2023.03.14 Tue l 未分類 l コメント (0) トラックバック (0) l top
 少女みたいに祖母が僕たちの距離感を揶揄うものだから、気を遣ったのか明希は僕の右手を掴んだ。それを持ち上げ僕に見せつけながら、
「恋人繋ぎしちゃった〜」と彼女はヤケクソ気味に笑った。温かな細い指がぐいぐい食い込んだせいで、手にはまだその感覚が残っている。
 そろそろ祖母と母が買い物なら帰ってくる時間で、僕は明希を起こしに祖父の書斎へと向かった。木製のドアを軋ませながら開くと、左手の窓際に置かれたソファの上で明希が頭をこちらに向け、静かな寝息を立てていた。

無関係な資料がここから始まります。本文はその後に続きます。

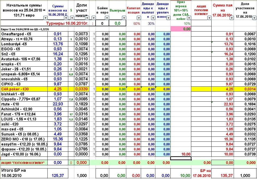Click the АКЦИЯ "ПОПОЛНИ КОПИЛКУ" row label
This screenshot has height=179, width=257.
23,163
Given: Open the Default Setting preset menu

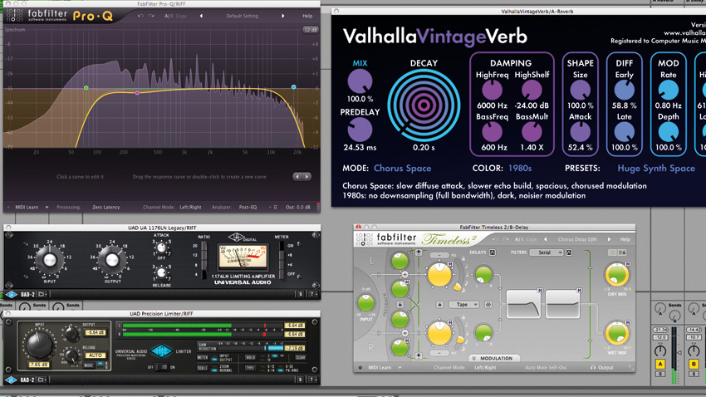Looking at the screenshot, I should click(x=243, y=16).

 何気なしには入ることのできない部屋だった。祖父の他界以降も祖母は毎週掃除機をかけているが、部屋の中は何となく時間が止まったような匂いが染み付いている。祖父がいた頃の匂いだ。
 丸い頭のつむじに近づく。まもなく、いつもとは明確に異なる匂いの存在に気づいた。気づいたというか、僕は少しだけそれを期待していた。明希の使っているトリートメントとか、柔軟剤とか、頭皮とか、そんな類だ。できれば部屋の雰囲気ごと塗り替えて欲しかったのだが、祖父の名残は強力だった。僕は部屋の奥にある祖父の机椅子に座った。揃えた両足をこぢんまりと畳んで横を向く明希は、窓の逆光に翳っていた。

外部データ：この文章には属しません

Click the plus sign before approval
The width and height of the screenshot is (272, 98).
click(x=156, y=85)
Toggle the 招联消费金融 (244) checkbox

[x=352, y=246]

 僕の脳みそは明希の香りを「懐かしいもの」と「新しいもの」のどちらに分類すべきか迷っていた。近所で育った明希は実の孫よりも祖父に懐いていた。引越しの時は祖父に抱きついて泣き、戻ってきた時は仏壇の前で泣いた。
 僕が嘘をついたか何かで祖父に酷く叱られた時も明希は祖父のそばにいた。明希と一緒に遊んでいたところ、険悪な雰囲気になるや明希は祖父の側についたのだ。あの明希の目は何を思って僕を見ていたのだろう。
 今、明希の目はどこを見るでもなしに薄く開いている。瞼がゆるいのか、昔からそうだった。時折白目になりながら無防備に眠る明希の寝顔を、僕は何度もこっそり眺めたものだ。起きたら指摘してやろう。手に残る生々しい感覚とは裏腹に、断絶された過去を覗くような気分が襲ってくる。
 ふと明希の袖を登るてんとう虫が目に入った。七つの星を背中に乗せて、短い足を忙しなく動かしていた。小刻みに休憩を挟み、幾つもの袖の襞を越え、明希の小さな肩のいただきに辿り着いたてんとう虫は、一呼吸おいてから翅を展開し、重たそうにどこかへ飛んでいった。
「明希」と僕は声をかけた。明希は微かに身じろぎをして、すうっと息を吐いた。